━━━ MATERIAL SHOWN
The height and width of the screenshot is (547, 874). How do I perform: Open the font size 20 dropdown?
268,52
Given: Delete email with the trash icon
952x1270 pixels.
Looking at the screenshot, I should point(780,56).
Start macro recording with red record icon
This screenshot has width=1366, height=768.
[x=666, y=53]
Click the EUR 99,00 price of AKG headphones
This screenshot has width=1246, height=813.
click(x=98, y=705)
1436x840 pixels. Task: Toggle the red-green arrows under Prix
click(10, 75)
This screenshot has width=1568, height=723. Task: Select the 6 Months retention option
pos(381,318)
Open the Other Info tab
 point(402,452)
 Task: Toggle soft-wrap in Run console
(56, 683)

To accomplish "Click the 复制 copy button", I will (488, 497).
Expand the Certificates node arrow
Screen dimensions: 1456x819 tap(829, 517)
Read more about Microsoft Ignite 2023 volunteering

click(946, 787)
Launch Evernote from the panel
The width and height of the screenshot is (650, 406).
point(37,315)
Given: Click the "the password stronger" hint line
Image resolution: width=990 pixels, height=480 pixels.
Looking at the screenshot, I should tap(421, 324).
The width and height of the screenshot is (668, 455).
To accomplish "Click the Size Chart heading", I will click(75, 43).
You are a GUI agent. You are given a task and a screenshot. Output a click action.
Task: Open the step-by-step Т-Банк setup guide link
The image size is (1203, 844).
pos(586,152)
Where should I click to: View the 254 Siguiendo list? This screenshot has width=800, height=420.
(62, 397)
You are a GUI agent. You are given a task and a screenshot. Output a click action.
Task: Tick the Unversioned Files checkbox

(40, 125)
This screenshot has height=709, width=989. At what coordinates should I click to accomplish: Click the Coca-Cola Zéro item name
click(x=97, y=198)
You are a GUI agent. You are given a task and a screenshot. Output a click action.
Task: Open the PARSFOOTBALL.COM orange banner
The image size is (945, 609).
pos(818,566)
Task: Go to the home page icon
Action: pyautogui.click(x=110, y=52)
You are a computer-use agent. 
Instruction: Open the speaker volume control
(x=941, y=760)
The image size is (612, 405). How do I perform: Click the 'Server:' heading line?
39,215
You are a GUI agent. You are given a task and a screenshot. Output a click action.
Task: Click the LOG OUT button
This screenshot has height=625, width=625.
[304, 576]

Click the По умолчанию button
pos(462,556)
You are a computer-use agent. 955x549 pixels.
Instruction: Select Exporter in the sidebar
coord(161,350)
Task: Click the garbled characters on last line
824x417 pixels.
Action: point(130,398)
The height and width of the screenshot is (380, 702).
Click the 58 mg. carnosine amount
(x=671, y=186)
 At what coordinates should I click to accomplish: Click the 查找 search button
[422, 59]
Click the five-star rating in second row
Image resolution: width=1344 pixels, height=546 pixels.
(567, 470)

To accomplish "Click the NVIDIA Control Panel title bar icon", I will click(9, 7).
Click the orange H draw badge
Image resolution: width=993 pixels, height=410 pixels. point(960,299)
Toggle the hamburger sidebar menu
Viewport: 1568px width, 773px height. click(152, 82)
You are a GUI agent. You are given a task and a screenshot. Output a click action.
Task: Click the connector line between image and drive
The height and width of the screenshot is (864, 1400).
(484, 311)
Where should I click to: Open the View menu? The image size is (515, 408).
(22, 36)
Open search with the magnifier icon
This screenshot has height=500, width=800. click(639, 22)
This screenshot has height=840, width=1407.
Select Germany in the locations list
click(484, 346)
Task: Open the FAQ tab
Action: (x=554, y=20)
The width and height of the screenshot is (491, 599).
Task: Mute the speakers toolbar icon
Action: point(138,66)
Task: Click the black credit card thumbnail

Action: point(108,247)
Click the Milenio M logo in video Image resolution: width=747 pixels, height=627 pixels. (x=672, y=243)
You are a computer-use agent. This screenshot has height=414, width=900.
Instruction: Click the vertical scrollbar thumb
━━━━━━
WHAT TO DO
Turn all of the material above into a numbered list with one line per entry, leaving out the blank lines.

RESULT OF THIS EXERCISE
1. The height and width of the screenshot is (547, 874). How do I perform: Open the font size 20 dropdown?
2. 268,52
3. Given: Delete email with the trash icon
4. 952x1270 pixels.
5. Looking at the screenshot, I should point(780,56).
6. Start macro recording with red record icon
7. This screenshot has width=1366, height=768.
8. [x=666, y=53]
9. Click the EUR 99,00 price of AKG headphones
10. This screenshot has width=1246, height=813.
11. click(x=98, y=705)
12. 1436x840 pixels. Task: Toggle the red-green arrows under Prix
13. click(10, 75)
14. This screenshot has width=1568, height=723. Task: Select the 6 Months retention option
15. pos(381,318)
16. Open the Other Info tab
17.  point(402,452)
18.  Task: Toggle soft-wrap in Run console
19. (56, 683)
20. To accomplish "Click the 复制 copy button", I will (488, 497).
21. Expand the Certificates node arrow
22. Screen dimensions: 1456x819 tap(829, 517)
23. Read more about Microsoft Ignite 2023 volunteering
24. click(946, 787)
25. Launch Evernote from the panel
26. The width and height of the screenshot is (650, 406).
27. point(37,315)
28. Given: Click the "the password stronger" hint line
29. Image resolution: width=990 pixels, height=480 pixels.
30. Looking at the screenshot, I should tap(421, 324).
31. The width and height of the screenshot is (668, 455).
32. To accomplish "Click the Size Chart heading", I will click(75, 43).
33. You are a GUI agent. You are given a task and a screenshot. Output a click action.
34. Task: Open the step-by-step Т-Банк setup guide link
35. The image size is (1203, 844).
36. pos(586,152)
37. Where should I click to: View the 254 Siguiendo list? This screenshot has width=800, height=420.
38. (62, 397)
39. You are a GUI agent. You are given a task and a screenshot. Output a click action.
40. Task: Tick the Unversioned Files checkbox
41. (40, 125)
42. This screenshot has height=709, width=989. At what coordinates should I click to accomplish: Click the Coca-Cola Zéro item name
43. click(x=97, y=198)
44. You are a GUI agent. You are given a task and a screenshot. Output a click action.
45. Task: Open the PARSFOOTBALL.COM orange banner
46. The image size is (945, 609).
47. pos(818,566)
48. Task: Go to the home page icon
49. Action: pyautogui.click(x=110, y=52)
50. You are a computer-use agent. 
51. Instruction: Open the speaker volume control
52. (x=941, y=760)
53. The image size is (612, 405). How do I perform: Click the 'Server:' heading line?
54. 39,215
55. You are a GUI agent. You are given a task and a screenshot. Output a click action.
56. Task: Click the LOG OUT button
57. This screenshot has height=625, width=625.
58. [304, 576]
59. Click the По умолчанию button
60. pos(462,556)
61. You are a computer-use agent. 955x549 pixels.
62. Instruction: Select Exporter in the sidebar
63. coord(161,350)
64. Task: Click the garbled characters on last line
65. 824x417 pixels.
66. Action: point(130,398)
67. The height and width of the screenshot is (380, 702).
68. Click the 58 mg. carnosine amount
69. (x=671, y=186)
70.  At what coordinates should I click to accomplish: Click the 查找 search button
71. [422, 59]
72. Click the five-star rating in second row
73. Image resolution: width=1344 pixels, height=546 pixels.
74. (567, 470)
75. To accomplish "Click the NVIDIA Control Panel title bar icon", I will click(9, 7).
76. Click the orange H draw badge
77. Image resolution: width=993 pixels, height=410 pixels. point(960,299)
78. Toggle the hamburger sidebar menu
79. Viewport: 1568px width, 773px height. click(152, 82)
80. You are a GUI agent. You are given a task and a screenshot. Output a click action.
81. Task: Click the connector line between image and drive
82. The height and width of the screenshot is (864, 1400).
83. (484, 311)
84. Where should I click to: Open the View menu? The image size is (515, 408).
85. (22, 36)
86. Open search with the magnifier icon
87. This screenshot has height=500, width=800. click(639, 22)
88. This screenshot has height=840, width=1407.
89. Select Germany in the locations list
90. click(484, 346)
91. Task: Open the FAQ tab
92. Action: (x=554, y=20)
93. The width and height of the screenshot is (491, 599).
94. Task: Mute the speakers toolbar icon
95. Action: point(138,66)
96. Task: Click the black credit card thumbnail
97. Action: point(108,247)
98. Click the Milenio M logo in video Image resolution: width=747 pixels, height=627 pixels. (x=672, y=243)
99. You are a computer-use agent. This screenshot has height=414, width=900.
100. Instruction: Click the vertical scrollbar thumb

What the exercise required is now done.